Jean Cabut, dit Cabu, allait avoir 76 ans. Né à Châlons en Champagne, dans la Marne, il étudie à l'Ecole Estienne à Paris. Après des débuts durant la guerre d'Algérie (où il est mobilisé), il commence dans la presse satirique dès le début des années 1960 : ce sera d'abord Hara Kiri (créé par François Cavanna et le professeur Choron), où il rencontre déjà ceux qui seront ses compagnons de route : Gébé, Fred, Wolinski, Reiser...
Cabu dans son bureau à Charlie Hebdo montrant un dessin pouvant figurer à la Une du journal satirique.
 (MIGUEL MEDINA / AFP)
Puis vient le magazine Pilote à partir de 1962 où Cabu invente Le Grand Duduche, son personnage fétiche, un lycéen en grand partie autobiographique et en 1970 Charlie Hebdo qui sera, avec le Canard Enchaîné, son organe de référence jusqu'à la fin, même si on compte également de nombreuses collaborations à d'autres journaux et à la télévision.

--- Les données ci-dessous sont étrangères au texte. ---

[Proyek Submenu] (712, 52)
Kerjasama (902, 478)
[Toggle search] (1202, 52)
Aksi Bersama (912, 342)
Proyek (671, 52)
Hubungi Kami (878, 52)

Parmi les livres de Cabu, signalons avant tout la série "Le Grand Duduche" et celle liée au "Beauf", l'autre personnage important créé par le dessinateur. Mais aussi : "Dessins cruels", "Peut-on encore rire de tout ?", "Adieu Tonton", "Les abrutis sont parmi nous", "Inspecteur la bavure".

Wolinski

Autre "monument" de la presse satirique : Georges Wolinski, dessinateur de presse, auteur de bande dessinée, intellectuel. Il avait 80 ans. Issue d'une famille venue de Tunisie, il débute dans le dessin dès 1960 dans l'équipe de Hara Kiri, puis à la revue Action où il se fait connaître lors des événements de 1968 par un humour grinçant. A partir de cette date il commence une collaboration au Journal du Dimanche avant de prendre la rédaction en chef de Charlie Hebdo (qui succède à Hara Kiri) de 1970 à 1981.
  (Drugstore)
Dans l'Humanité, où il collabore par la suite, Wolinski offre des dessins moins militants qu'à ses débuts, mais développe un style de grande simplicité, plus caustique et nuancé qui seront l'une de ses marques de fabrique. Enfin, Wolinski deviendra également l'une  des signatures de l'hebdomadaire Paris Match le consacrant parmi les noms incontournables de la presse. Son œuvre compte de nombreux livres parmi lesquels : "Ils ne pensent qu'à ça", "Elles ne pensent qu'à ça", "Vive la France", "Les femmes sont des hommes comme les autres", "Les cocos", la série "Paulette", "J'étais un sale phallocrate".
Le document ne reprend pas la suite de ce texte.